Dis-oriented (ECHO)

Because ECHO is based on a true story I had to go through a lot of self-evaluation and memory to be clear on it. The hardest part of this project so far was writing the exerpt below as it brought up some painful memories and things I am unsure on how to show in a film. So I am sharing it here with you, Dear Reader, so maybe you will understand.

Now that this is written down I hope ECHO can move forward easily and into the more exhilarating parts of the story, as we have only just begun.

~SMB

Mercury Rose, Age 18

So, given that the Native groups were a part of the college she was going to, and the history around the area, it was no surprise to Mercury when they told the new students that there would be some Natives doing a ritual at the New Student Orientation.

Happy for her new adventure she was on she went to the orientation. It was in one of the large film studios on the campus, right across from her dorm. When they first entered the Sound stage she was thinking about what films she would make there and all the amazing possibilities that her education would open her up to. 

She was expecting the things that happened, for the most part. A lay of the campus, how things are done, the grades, meeting your cohort, working through trust falls to keep the cohort closely knit together as they work through their programs. It was fun if not a little silly. 

Then the Native Elders came to the groups, and sat the students in a large circle. They hit the drums and started off a nice melody, a trance like rhythm that heeded what they were trying to do.
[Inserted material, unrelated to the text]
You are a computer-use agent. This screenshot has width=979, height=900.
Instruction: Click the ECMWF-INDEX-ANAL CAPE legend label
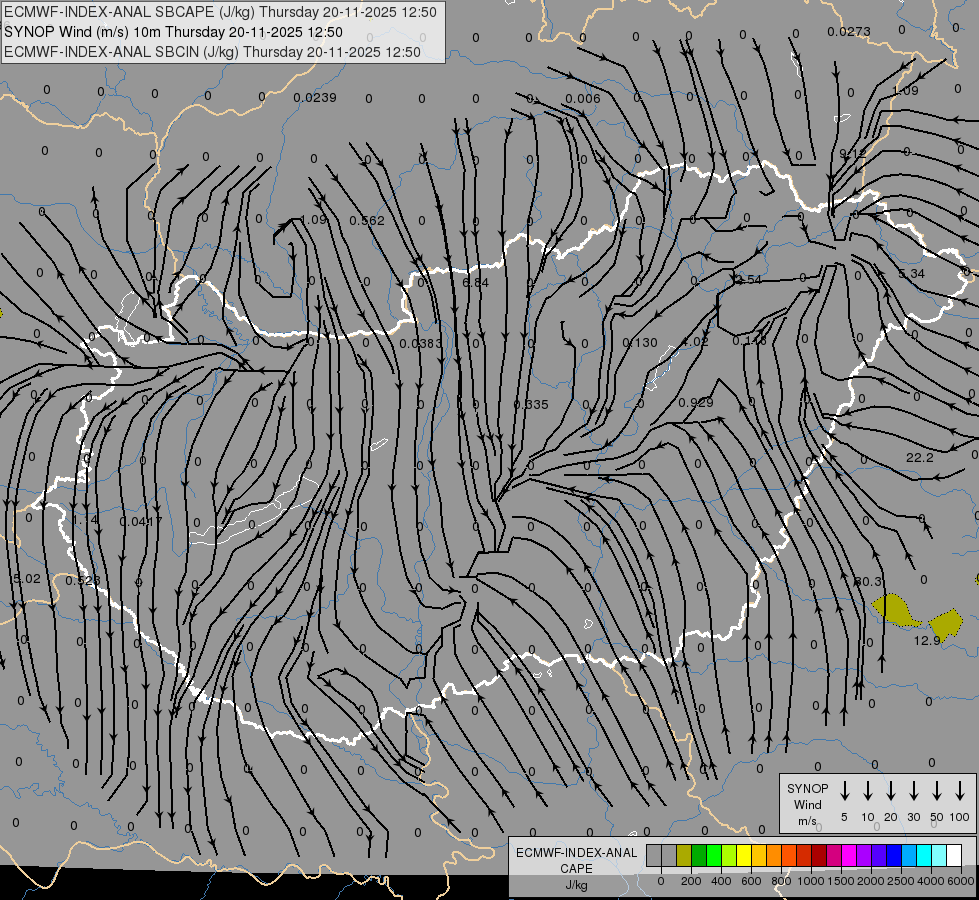pyautogui.click(x=576, y=860)
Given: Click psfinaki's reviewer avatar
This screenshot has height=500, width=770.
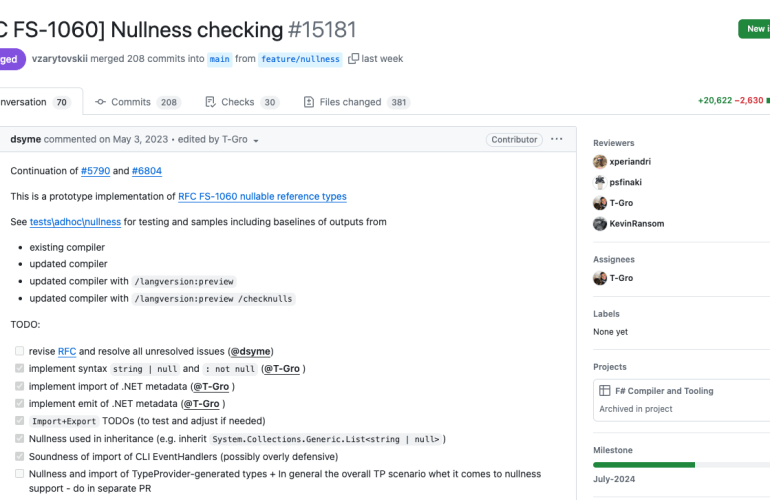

They lit sage and the elders started to sing to the beat of the drum. They got out feathers and started asking the great spirit for help in giving the new students courage and stamina to get through their studies. 

Rose was not impressed. She felt removed by it, and a little on guard suddenly. although she looked around at the other students and didn’t know what they were thinking. Maybe they liked this sort of thing. She had had plenty of meditational experiences with her Mom in Los Angeles before, but this seemed very foreign to her. And she didn’t like it. There was something not right about it. As if the ritual and the race that was doing all this was so far removed from her she couldn’t even concentrate. 

She started to fade out of it and think about other things, like what they would eat that night, etc. When suddenly the three Elders got up, continuing to chant. They were wearing varied colorful wraps around their shoulders and had feathers in their long hair. Two of them had feathers and all had smoking sage sticks, the smoke of which wafted up and around each student in the large circle. Some had their eyes closed, most all, including Rose, had their hands on their knees as they waited to be ‘blessed.’ 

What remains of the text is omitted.